4. Das redes à solidão coletiva. Os big data não visam individualmente os indivíduos
(passe o pleonasmo); visam coletivos homogéneos de indivíduos, organizados
invisivelmente segundo os seus gostos de consumo, de política ou de religião. Desta
forma, os big data permitem combinar a máxima personalização com a máxima
massificação. Os indivíduos, longe se sentirem sós ou isolados, sentem-se auto-
escolhidos por grupos mais ou menos vastos com quem não têm outras relações senão
as que a internet permite. As redes sociais são a expressão mais acabada da nova
solidão, a pertença superficial, seletiva, isenta de compromissos extra-comunicacionais
a coletivos cada vez mais organizados pelo mercado comercial, político ou religioso dos
big data. Claro que as redes sociais também permitem intensificar a comunicação que
começou por ser física e presencial, mas do ponto de vista dos big data a única
dimensão comunicacional que conta é a digital. E é mesmo crucial que entre o indivíduo
massivamente personalizado e o objeto de consumo não existam intermediários. O
indivíduo tem à sua disposição um mundo que considera feito por si, apesar de ter sido
feito por outros, e que pensa ser seu, apesar de ser pertença, muitas vezes patenteada, de
outros.

5. Do pensamento crítico à peritagem. O estudo crítico, livre e independente das


assimetrias sociais não é bem-vindo neste mundo da sociedade métrica. Os dados são
“tratados” por peritos que aparentemente não têm nenhuma lealdade ou preferência
senão a que se espelha nos dados. São considerados objetivos por serem tidos por
neutros e não por serem conhecidos os critérios e os métodos que mobilizam as suas
análises. Enquanto no caso do liberalismo científico a neutralidade (que, de facto, nunca
existiu) era o resultado da aplicação de metodologias que garantiam a objetividade, na
peritagem a objetividade é o resultado da suposta neutralidade. O perito é o juiz sempre
parcial na farsa da imparcialidade da era não-relacional.

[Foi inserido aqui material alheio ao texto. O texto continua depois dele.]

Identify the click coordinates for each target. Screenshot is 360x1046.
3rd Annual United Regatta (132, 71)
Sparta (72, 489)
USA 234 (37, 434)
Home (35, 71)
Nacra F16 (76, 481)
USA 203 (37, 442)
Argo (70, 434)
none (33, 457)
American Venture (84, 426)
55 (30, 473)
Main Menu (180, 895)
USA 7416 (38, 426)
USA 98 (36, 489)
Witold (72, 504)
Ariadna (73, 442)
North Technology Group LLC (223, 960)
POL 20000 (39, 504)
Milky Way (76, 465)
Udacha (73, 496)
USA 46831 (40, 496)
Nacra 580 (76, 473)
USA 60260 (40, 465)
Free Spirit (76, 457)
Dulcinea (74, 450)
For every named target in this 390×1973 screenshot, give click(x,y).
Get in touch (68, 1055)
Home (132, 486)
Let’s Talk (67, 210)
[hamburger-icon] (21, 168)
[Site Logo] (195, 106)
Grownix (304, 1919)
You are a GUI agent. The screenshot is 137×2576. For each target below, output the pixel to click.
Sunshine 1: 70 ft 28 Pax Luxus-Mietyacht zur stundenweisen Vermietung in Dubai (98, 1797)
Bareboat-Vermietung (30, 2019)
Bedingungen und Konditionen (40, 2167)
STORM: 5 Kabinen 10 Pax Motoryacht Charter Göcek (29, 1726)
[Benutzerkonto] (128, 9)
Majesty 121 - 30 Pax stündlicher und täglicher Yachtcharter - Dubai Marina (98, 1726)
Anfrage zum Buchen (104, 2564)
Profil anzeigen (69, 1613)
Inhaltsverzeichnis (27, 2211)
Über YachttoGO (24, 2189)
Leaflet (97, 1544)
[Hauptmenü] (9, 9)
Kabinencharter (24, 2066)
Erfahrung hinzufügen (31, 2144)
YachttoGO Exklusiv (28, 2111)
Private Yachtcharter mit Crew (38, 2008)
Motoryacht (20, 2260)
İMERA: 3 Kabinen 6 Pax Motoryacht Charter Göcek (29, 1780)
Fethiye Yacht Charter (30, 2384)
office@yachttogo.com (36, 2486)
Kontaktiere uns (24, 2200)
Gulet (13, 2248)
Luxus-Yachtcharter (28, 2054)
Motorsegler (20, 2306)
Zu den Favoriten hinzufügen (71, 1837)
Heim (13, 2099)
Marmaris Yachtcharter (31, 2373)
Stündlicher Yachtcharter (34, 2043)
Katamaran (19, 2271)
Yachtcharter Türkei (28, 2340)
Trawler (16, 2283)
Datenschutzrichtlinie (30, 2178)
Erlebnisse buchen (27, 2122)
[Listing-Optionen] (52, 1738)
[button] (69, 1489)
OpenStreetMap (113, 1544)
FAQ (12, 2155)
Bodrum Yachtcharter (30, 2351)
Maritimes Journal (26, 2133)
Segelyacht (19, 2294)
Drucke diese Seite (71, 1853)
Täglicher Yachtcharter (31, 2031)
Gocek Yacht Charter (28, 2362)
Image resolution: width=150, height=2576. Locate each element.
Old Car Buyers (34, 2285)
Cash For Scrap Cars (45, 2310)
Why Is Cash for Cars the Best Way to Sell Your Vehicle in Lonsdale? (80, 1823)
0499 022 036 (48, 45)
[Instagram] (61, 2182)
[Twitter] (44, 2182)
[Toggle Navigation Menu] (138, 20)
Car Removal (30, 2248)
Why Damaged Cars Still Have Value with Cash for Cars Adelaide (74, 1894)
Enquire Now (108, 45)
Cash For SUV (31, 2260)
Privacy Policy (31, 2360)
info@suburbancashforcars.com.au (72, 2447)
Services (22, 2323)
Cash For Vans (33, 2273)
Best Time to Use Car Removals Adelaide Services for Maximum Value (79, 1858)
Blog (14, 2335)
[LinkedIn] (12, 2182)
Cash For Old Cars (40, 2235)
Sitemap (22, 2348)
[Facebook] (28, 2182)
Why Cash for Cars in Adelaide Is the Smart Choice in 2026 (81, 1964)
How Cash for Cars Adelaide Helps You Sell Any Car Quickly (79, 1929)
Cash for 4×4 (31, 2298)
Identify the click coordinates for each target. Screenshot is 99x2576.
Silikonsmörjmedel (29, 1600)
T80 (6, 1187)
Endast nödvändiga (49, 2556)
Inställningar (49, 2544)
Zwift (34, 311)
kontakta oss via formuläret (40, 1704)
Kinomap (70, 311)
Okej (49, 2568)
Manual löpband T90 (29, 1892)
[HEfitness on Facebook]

Este tipo de peritagem é um híbrido entre informação e conhecimento, e traduz-se em


análises e relatórios preparados por encomenda de quem tem interesse em que os dados
sustentem certas conclusões, e não outras. Este híbrido dificilmente pode ser produzido
nas universidades e centros de investigação, pelo menos enquanto umas e outros se
pautarem pelo princípio de que o valor do conhecimento nunca é redutível ao valor de
mercado que possa ter ou não ter. Não admira, pois, que a peritagem seja cada vez mais
um monopólio de empresas de consultoria. Estas empresas nunca podem oferecer
conclusões desconfortantes para os clientes e nunca podem prever os piores cenários
sob pena de os seus próprios acionistas as desertarem. Foi por isso que nenhuma dela
previu a crise financeira de 2008 nem preverá qualquer crise futura. Na era dos
coletivos de solidão, a consultoria é a voz dos poderes que criam os coletivos e o
silenciamento dos indivíduos coletivamente solitários.